Arrival is intelligent, thinking-person’s sci-fi that shares elements of first-contact (benevolent) alien movies like Spielberg’s Close Encounters of the Third Kind and the complex and imaginative plot of movies like Christopher Nolan’s Inception or Interstellar. It lacks the large-scale spectacle of those movies, but masters the intimate, scaled-down tension in a style that is all its own. Director Denis Villeneuve has been developing that style in his last few movies (especially in last year’s Sicario), and seeing it applied to a big-budget genre movie is exciting and promising for the prospects of non-franchise mainstream movies.

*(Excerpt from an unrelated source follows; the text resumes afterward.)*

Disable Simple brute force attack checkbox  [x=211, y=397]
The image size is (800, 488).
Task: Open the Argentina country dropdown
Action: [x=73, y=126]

It’s more than just aliens and complicated ideas. There are genuine existential questions and real human emotions, as the immensity of the event of extraterrestrial visitation is brought down to the scale of one woman (played by Amy Adams) and her personal crisis.


8. Sully



Sully is simple and understated, like its hero. It’s a portrait of a solid man doing a solid job. There are few bells and whistles in the movie about a man who lived his life and did his job with few bells or whistles. It’s a movie about competence in the face of crisis. And it’s not just Tom Hanks as Chesley Sullenberger, but the whole crew. Their composure and their performance of their duties under pressure is impressive, if at times almost chilling (“Heads down, stay down!”). It’s a movie that shouldn’t be exciting, but it is. Its repeated computer simulations shouldn’t be thrilling, but they are. And he shouldn’t have been able to land that plane, but he did. It’s solid craftsmanship about solid craftsmanship.



9. Everybody Wants Some!!





10. 10 Cloverfield Lane





I wrote about 10 Cloverfield Lane here - and I still think John Goodman deserves Oscar attention.



11. Krisha






12. Hacksaw Ridge





Hacksaw Ridge is made of two movies. One is about integrity, commitment to personal beliefs and principles, passivism, charity, kindness, and the love for fellow man. The other involves gruesome, brutal, war violence, staged in as well-assembled and breathtaking a way as any action movie ever, and it is genuinely thrilling and downright cool. Combining the two movies, however, is problematic and borderline distasteful. But there is no denying that each is excellent. Desmond Doss’ story of heroism deserves to be told and is told in a touching and inspiring way. And the war action is spectacular. But the combination muddles the important message the movie could have been telling. As it is, it says that violence should be avoided at all costs, while also showing that it is downright awesome.

1 comment:

  1. Totally agree with your thoughts on Hacksaw Ridge. I'm supprized I haven't heard of, or seen a couple of these.